● **Directions**:
Whatever appears in the records should be given again exactly, down to the last mark.

[Opening Task data section]

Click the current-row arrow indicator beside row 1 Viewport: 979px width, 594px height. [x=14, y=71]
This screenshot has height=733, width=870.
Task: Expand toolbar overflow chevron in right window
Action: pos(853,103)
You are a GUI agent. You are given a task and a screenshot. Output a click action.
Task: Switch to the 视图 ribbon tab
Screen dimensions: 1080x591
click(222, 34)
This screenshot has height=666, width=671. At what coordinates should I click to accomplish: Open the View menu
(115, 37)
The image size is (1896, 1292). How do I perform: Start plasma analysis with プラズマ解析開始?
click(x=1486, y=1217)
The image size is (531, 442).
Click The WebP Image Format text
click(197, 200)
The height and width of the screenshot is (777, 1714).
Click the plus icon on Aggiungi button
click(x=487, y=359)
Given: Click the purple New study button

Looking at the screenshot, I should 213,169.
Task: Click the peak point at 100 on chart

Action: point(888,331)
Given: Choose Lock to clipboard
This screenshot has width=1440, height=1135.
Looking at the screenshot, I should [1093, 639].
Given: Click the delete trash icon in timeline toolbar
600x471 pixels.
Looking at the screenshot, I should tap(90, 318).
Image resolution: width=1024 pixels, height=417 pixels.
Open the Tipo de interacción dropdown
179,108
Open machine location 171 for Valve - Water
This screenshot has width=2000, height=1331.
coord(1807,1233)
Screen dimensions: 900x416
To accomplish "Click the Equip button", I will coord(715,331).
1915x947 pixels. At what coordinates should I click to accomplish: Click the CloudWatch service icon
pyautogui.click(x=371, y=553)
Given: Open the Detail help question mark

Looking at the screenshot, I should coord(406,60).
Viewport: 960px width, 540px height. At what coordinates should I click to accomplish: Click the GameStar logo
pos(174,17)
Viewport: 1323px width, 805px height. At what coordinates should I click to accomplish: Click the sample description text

[Closing Task data section]

● **Task solution**:
Click the current-row arrow indicator beside row 1 Viewport: 979px width, 594px height. [x=14, y=71]
This screenshot has height=733, width=870.
Task: Expand toolbar overflow chevron in right window
Action: pos(853,103)
You are a GUI agent. You are given a task and a screenshot. Output a click action.
Task: Switch to the 视图 ribbon tab
Screen dimensions: 1080x591
click(222, 34)
This screenshot has height=666, width=671. At what coordinates should I click to accomplish: Open the View menu
(115, 37)
The image size is (1896, 1292). How do I perform: Start plasma analysis with プラズマ解析開始?
click(x=1486, y=1217)
The image size is (531, 442).
Click The WebP Image Format text
click(197, 200)
The height and width of the screenshot is (777, 1714).
Click the plus icon on Aggiungi button
click(x=487, y=359)
Given: Click the purple New study button

Looking at the screenshot, I should 213,169.
Task: Click the peak point at 100 on chart

Action: point(888,331)
Given: Choose Lock to clipboard
This screenshot has width=1440, height=1135.
Looking at the screenshot, I should [1093, 639].
Given: Click the delete trash icon in timeline toolbar
600x471 pixels.
Looking at the screenshot, I should tap(90, 318).
Image resolution: width=1024 pixels, height=417 pixels.
Open the Tipo de interacción dropdown
179,108
Open machine location 171 for Valve - Water
This screenshot has width=2000, height=1331.
coord(1807,1233)
Screen dimensions: 900x416
To accomplish "Click the Equip button", I will coord(715,331).
1915x947 pixels. At what coordinates should I click to accomplish: Click the CloudWatch service icon
pyautogui.click(x=371, y=553)
Given: Open the Detail help question mark

Looking at the screenshot, I should coord(406,60).
Viewport: 960px width, 540px height. At what coordinates should I click to accomplish: Click the GameStar logo
pos(174,17)
Viewport: 1323px width, 805px height. At what coordinates should I click to accomplish: Click the sample description text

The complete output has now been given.